Extract>
REVIEW: Disc one, "In The Beginning" showcases some Gary Usher work featuring crack session players laying down tracks, starting with the melodic, propulsive "One Way Road To Love" with a cornball lead singer, and featuring the Beach Boys on backing vocals.  Next comes several takes of songs which were rumored to appear on Varese Sarabande's Surfin' CD, but missed the cut: the first, "The Beginning of the End" features Brian on lead vocal, with his sweet, swooping vocal showing off his surprising falsetto leaps, and his unique sensitive quality which he uses to better effect on his own songs.  Next comes "Visions" - a loping, western-style song which pairs Brian's soaring falsetto with some female backup singers to odd effect.  "My Only Alibi" has Brian again providing backup vocals to this stale, overheated 50s-type ballad.  Gershwin's "Summertime" is next, in a a bluesy-take which has no discernible Beach Boys involvement.  Next comes "Mother May" is next which has Brian delivering a powerhouse verse, but the song is undercut by the strange, screaming chorus, which sounds like a joke.  Tack-piano starts off "The Big Beat" which has smooth Beach Boys
harmonies behind what turned out to be an early version of "Do You Remember".  Brian has the lead on "Marie" a great bluesy stomper which deserves official release.  Also strong is the raucous "Funny Boy" which is a change of pace for The Honeys.  Next comes the Wilson/Norberg/Kocher penned "Runaway With You" with more backing vocals by The Honeys.  Brian counts down the "Unknown Instrumental" which has zig-zagging guitar/sax lines and a hard rocking tempo.  The disc closes out with several Beach Boys-specific tracks, with several short instrumental flubs of "In My Room", "Hawaii", "Your Summer Dream", "Good Humor Man" (AKA "Rocking Surfer" and "Rabbit's Foot" (AKA "Our Car Club") and a vocal overdub session for "The Surfer Moon." The disc closes out with some vocal tracking sessions for "Little Saint Nick" from October 20, 1963 with heavily echoed vocals giving the song a Spector-ish sound, all while the Beach Boys are fighting a bad case of the giggles.

Stated exercise A>
Render the entries from the line containing "Task: Click the" through the end of the entries, inclusive, as a Markdown table with the columns Row and Line. Skip blank lines and leave the pictures out.

Task input>

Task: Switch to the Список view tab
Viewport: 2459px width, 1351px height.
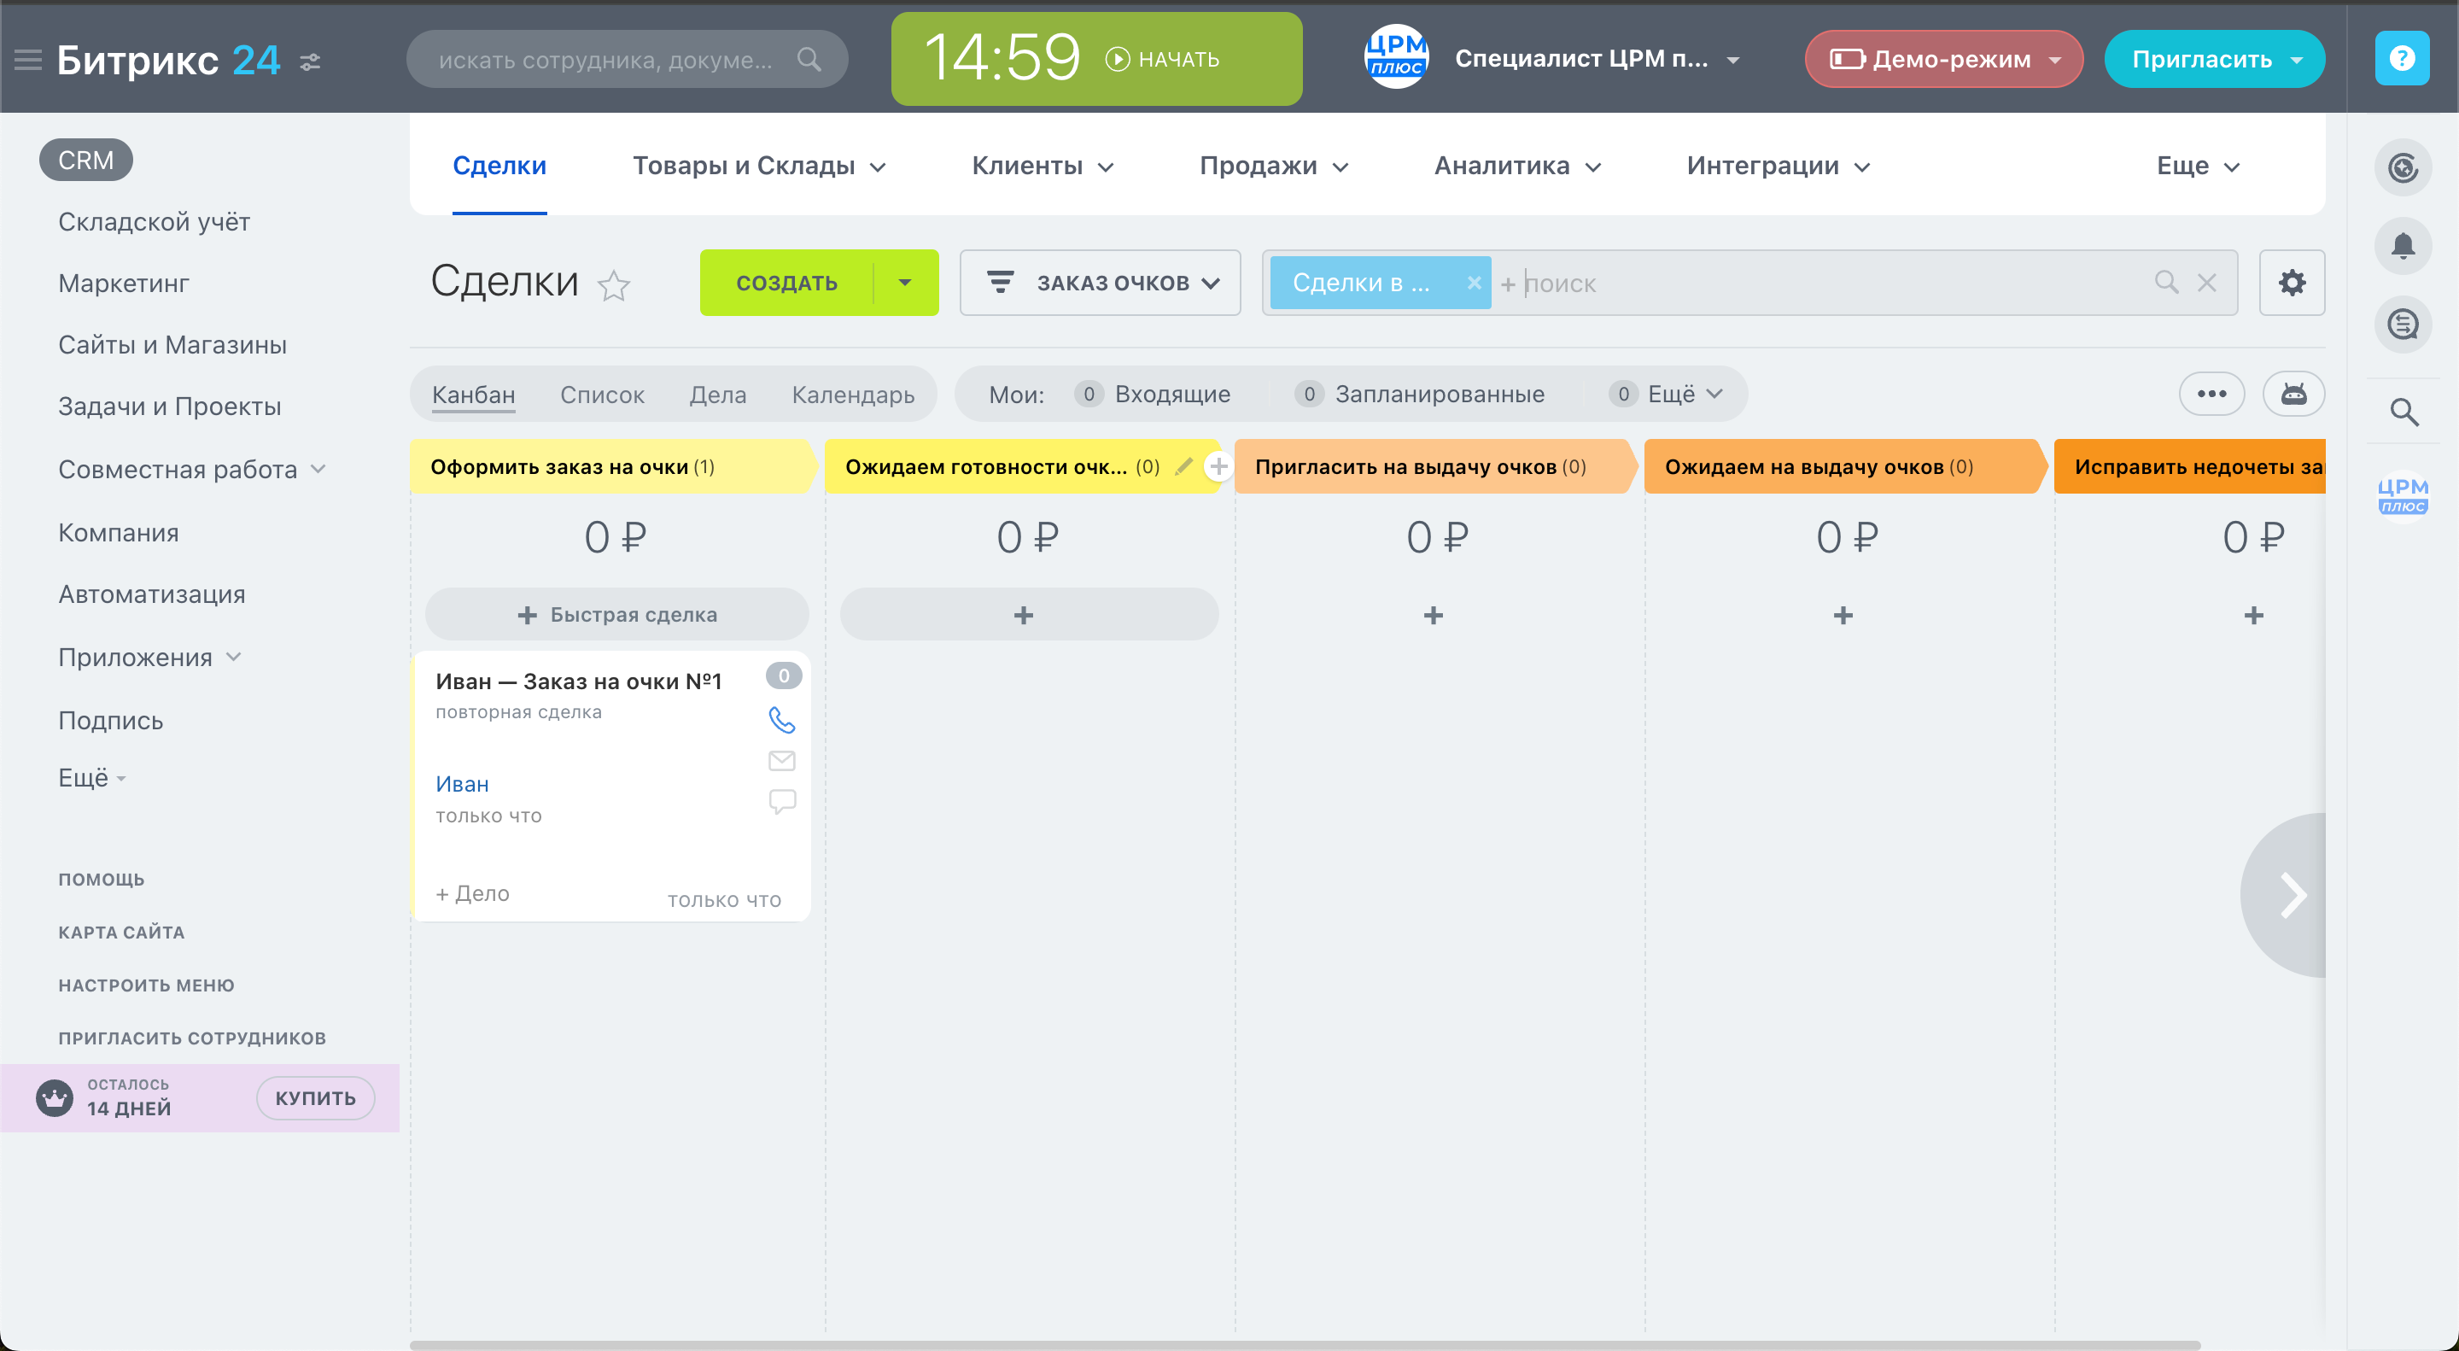Action: (601, 394)
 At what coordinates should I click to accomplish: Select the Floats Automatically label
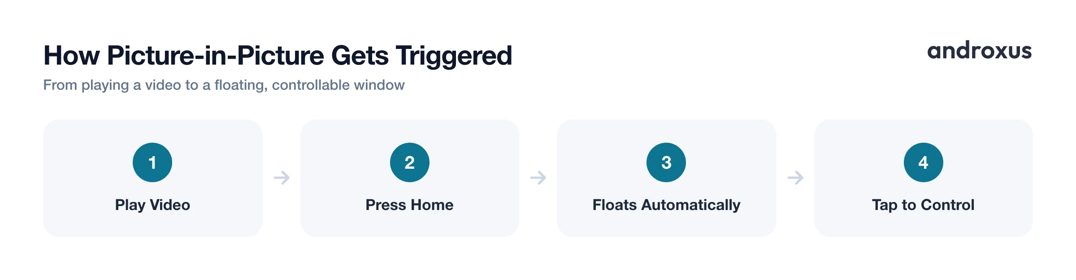pos(666,205)
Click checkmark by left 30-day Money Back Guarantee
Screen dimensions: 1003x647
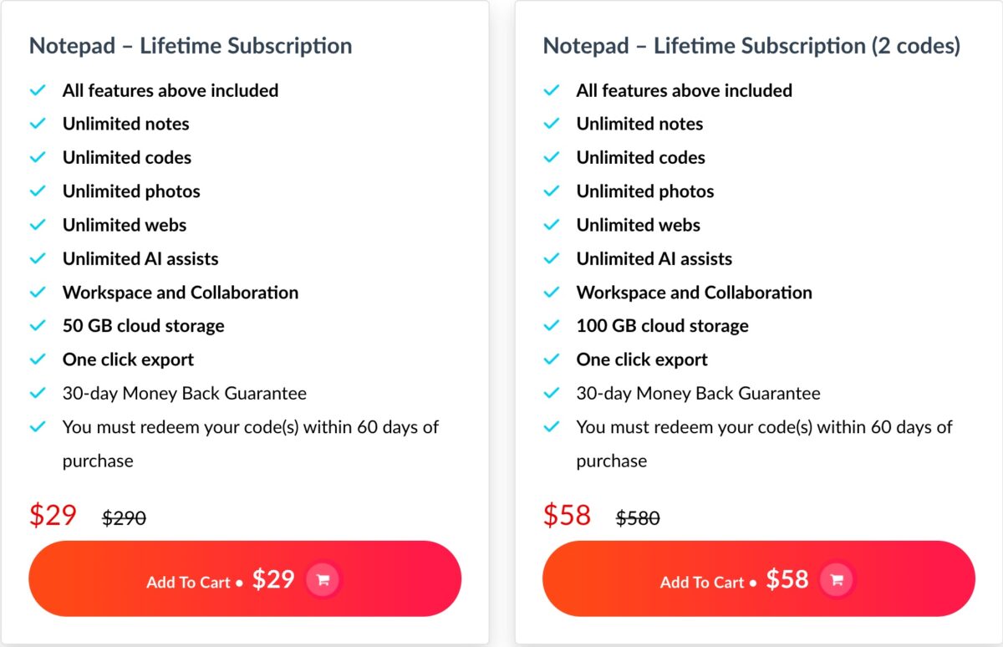point(38,392)
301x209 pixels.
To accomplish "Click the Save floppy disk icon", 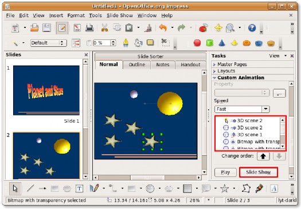I will pos(46,28).
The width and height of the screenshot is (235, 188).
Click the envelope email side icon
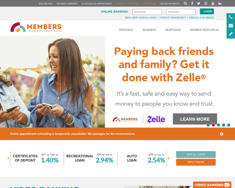(x=231, y=26)
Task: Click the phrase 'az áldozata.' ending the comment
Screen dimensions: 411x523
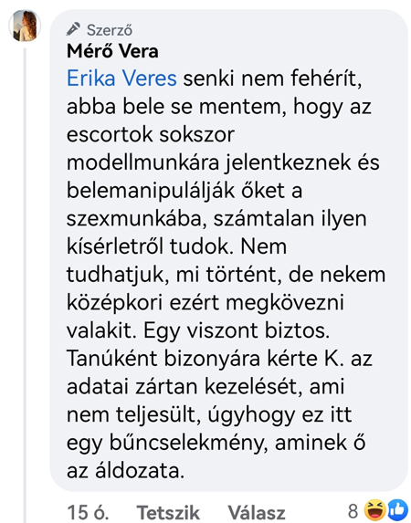Action: click(125, 471)
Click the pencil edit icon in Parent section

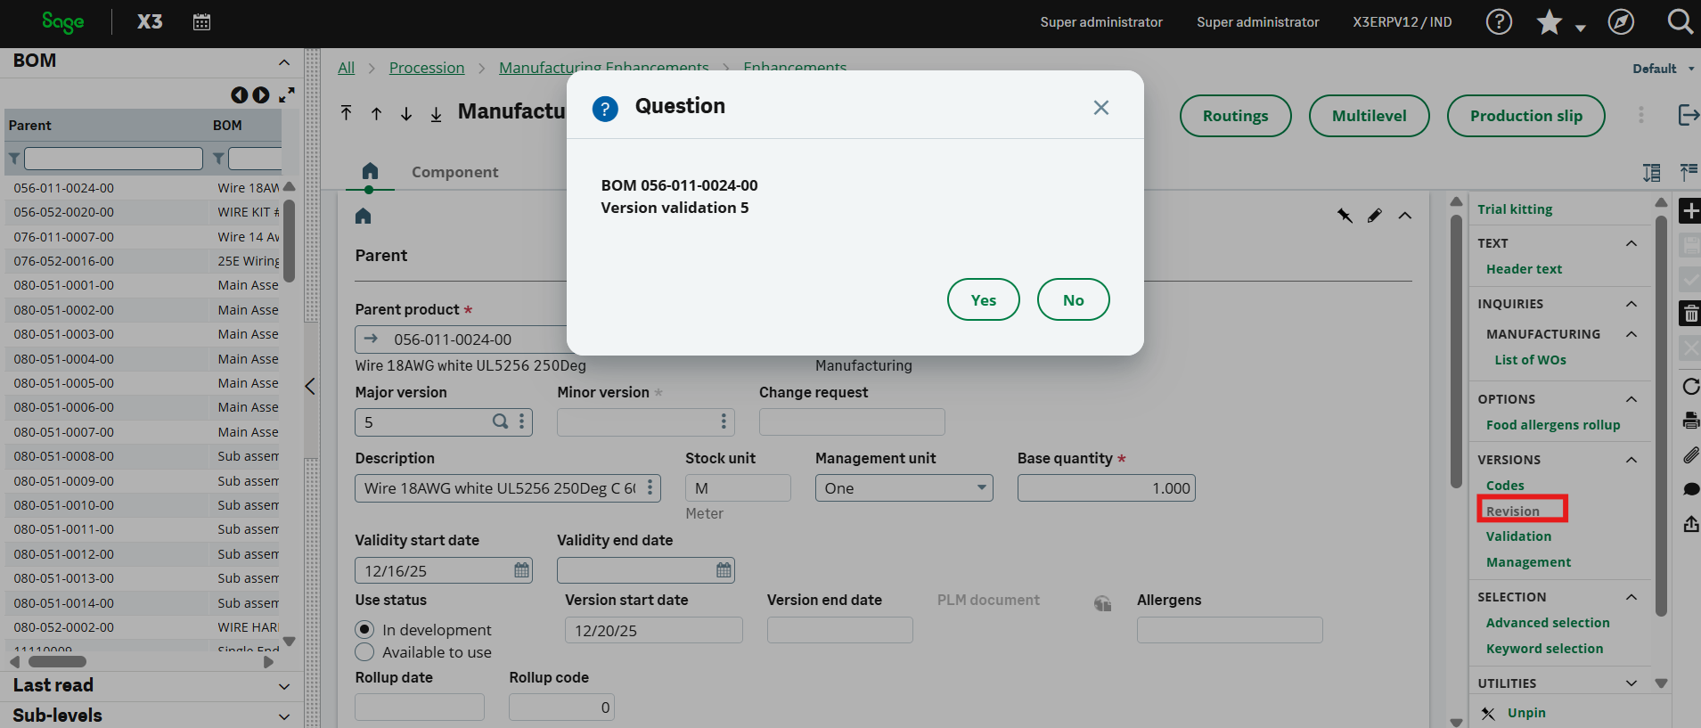[1375, 216]

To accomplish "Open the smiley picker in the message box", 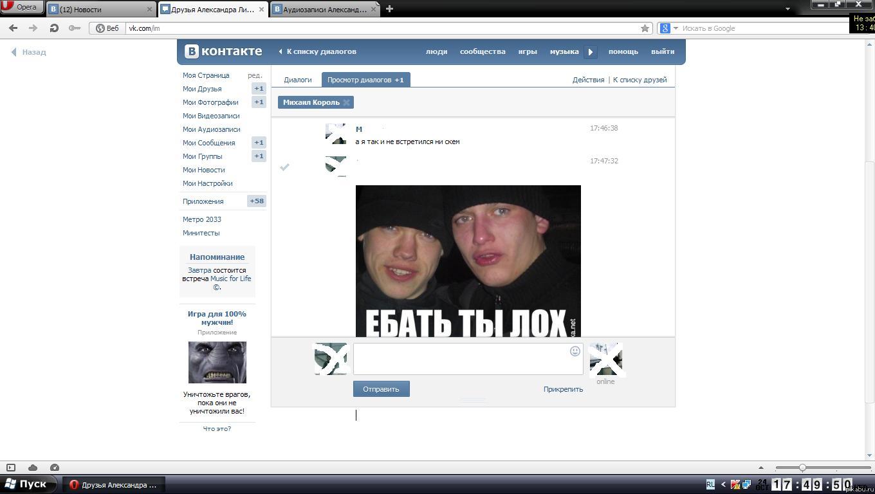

Stated exercise B>
According to the review, on what date were the vocal tracking sessions for "Little Saint Nick" recorded?

Correct result A>
| Row | Line |
|---|---|
| 1 | Task: Click the phrase 'az áldozata.' ending the comment |
| 2 | Screen dimensions: 411x523 |
| 3 | Action: click(125, 471) |
| 4 | Click the pencil edit icon in Parent section |
| 5 | [1375, 216] |
| 6 | To accomplish "Open the smiley picker in the message box",  |

Correct result B>
October 20, 1963.